Quoted text:
• • •

The best referees tend to be those who, by accident or design, betray the fewest signs of personality
Phil Dowd got one thing right at Anfield on Sunday. While the players of Liverpool and Manchester United were flailing away at each other in first-half stoppage time, the referee kept his distance from the ruck. He simply stood still, arms folded, expressionless. Let them get on with it, he seemed to be saying. When they've come to their senses, the appropriate action will be taken. I rather admired his refusal to get involved, as others might have been tempted to do, by trying to separate individual combatants.
This was the aftermath of the incident involving Rafael da Silva, United's combustible 20-year-old right-back, who had thrown himself at Lucas Leiva, his fellow Brazilian, with a challenge that forced the Liverpool midfielder to take evasive action or risk losing a limb. Rafael's temper had clearly been inflamed by Jamie Carragher's reckless tackle that had left a gash on Nani's shin three minutes earlier.
Dowd should probably have dismissed Carragher. A look at a replay revealed that the Englishman was trying to win the ball, but a similar defence was erected for Martin Taylor and Ryan Shawcross after their leg-breaking tackles on Eduardo da Silva and Aaron Ramsey.

• • •

Data extract:
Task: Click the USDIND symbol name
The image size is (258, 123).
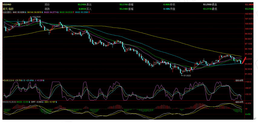Action: pos(7,5)
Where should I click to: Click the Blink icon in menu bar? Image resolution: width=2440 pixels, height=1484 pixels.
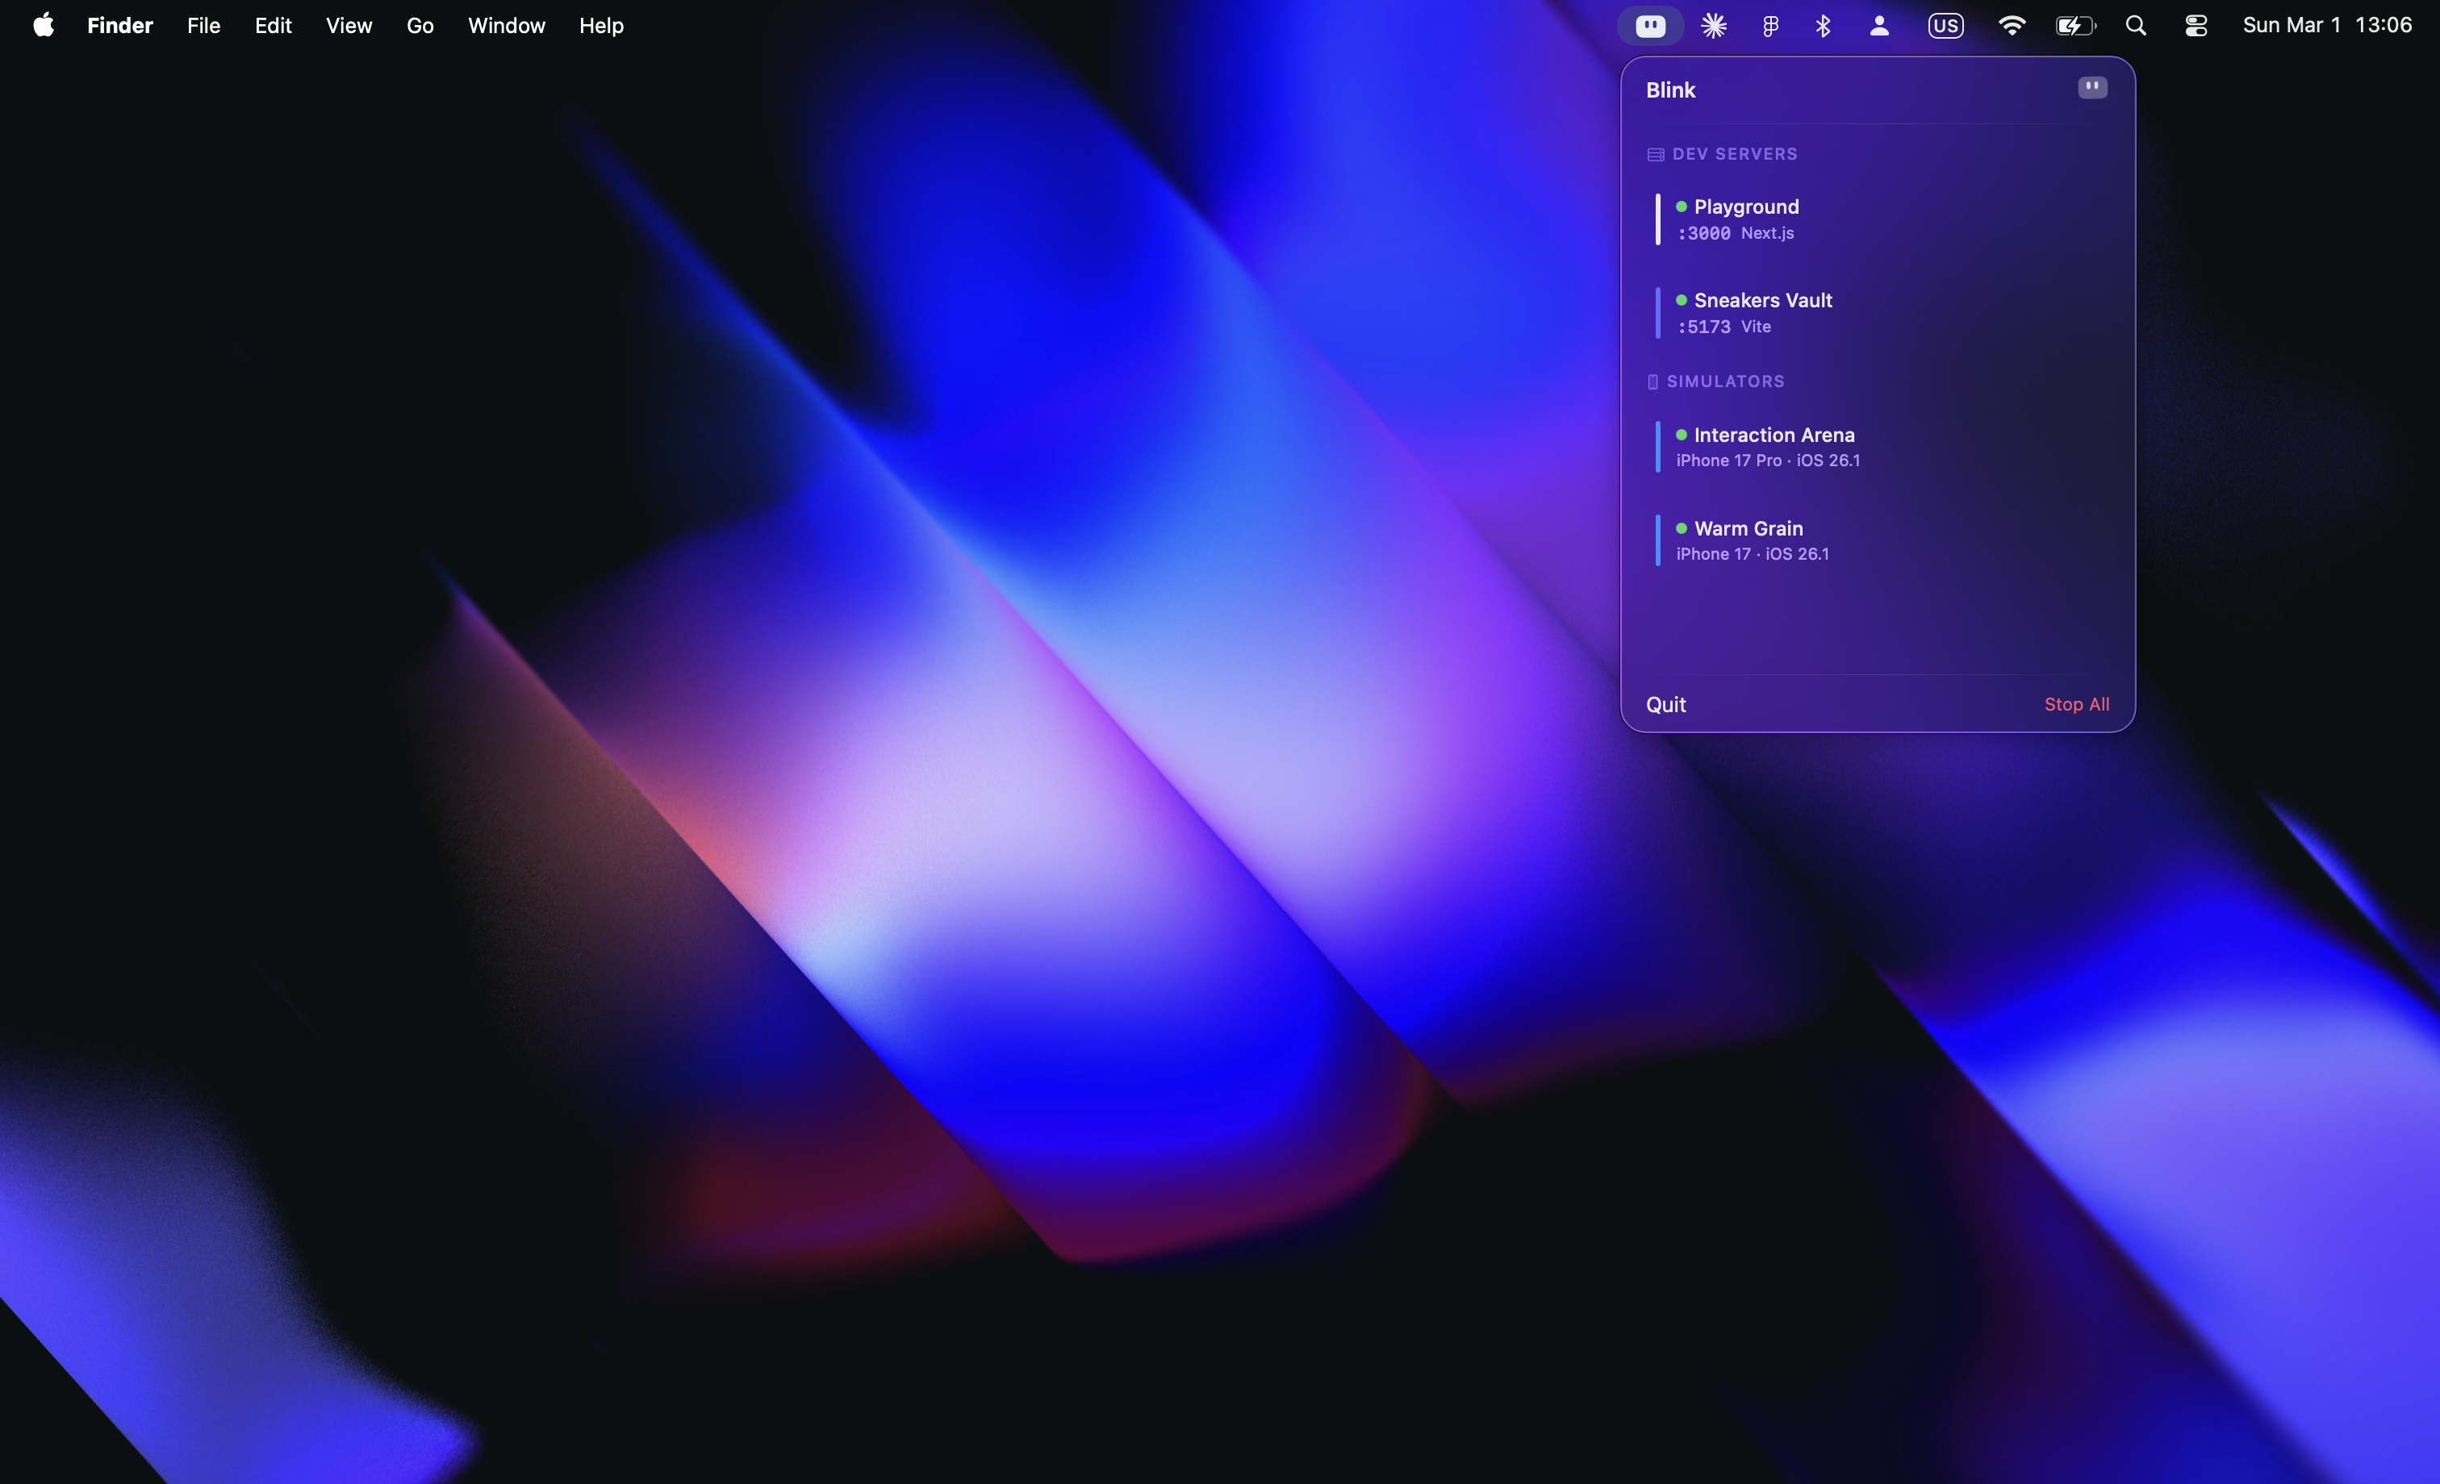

• • •

Exercises:
A – Answer the following from the article on Phil Dowd's refereeing at Anfield:
(i) Where did Dowd stand, and in what posture, while the players fought in first-half stoppage time?
(ii) Whose tackle left a gash on Nani's shin?
(iii) Which two players are named as having made leg-breaking tackles on Eduardo da Silva and Aaron Ramsey?
B – Extend the article on Phil Dowd's refereeing at Anfield, starting after its final sentence.

The results:
A –
(i) He kept his distance from the ruck and stood still, arms folded and expressionless.
(ii) Jamie Carragher's.
(iii) Martin Taylor and Ryan Shawcross.

B –
The referee probably had Carragher's tackle in his mind, and his own reaction to it, when he decided not to punish Rafael with anything more than another caution. In a tense match, he was lucky that the outbreak of hostilities came just before he was able to blow for the interval.
The 48-year-old from Staffordshire makes mistakes, like all human beings, but he helps himself by being personally unobtrusive. That is where the more youthful Mark Clattenburg, with his Hoxton fin and his willingness to put a chummy arm around Wayne Rooney's shoulders, handicaps himself. The best referees tend to be those who, by accident or design, betray the fewest signs of "personality" and do not feel the need to treat famous players like personal friends.
I had this argument with an esteemed colleague in what used to be Anfield's boot room on Sunday. He is a man with long personal experience of refereeing and acts as a mentor to young officials. He believes that an extrovert personality is a good thing for a referee, since it will help him (or her) stand up to players in moments of pressure. I think the opposite, that such a personality can get in the way of clear thinking when it comes to making big decisions. It was not a bald head or a piercing glare that lent Pierluigi Collina authority and made him the finest referee of the modern era. There was nothing vain or extrovert about him. It was the quality of his decision-making, pure and simple, that won the Italian the respect of the biggest players of his day. Howard Webb is not quite at that level but he was invited to referee last summer's World Cup final because he is the closest thing we currently have to another Collina.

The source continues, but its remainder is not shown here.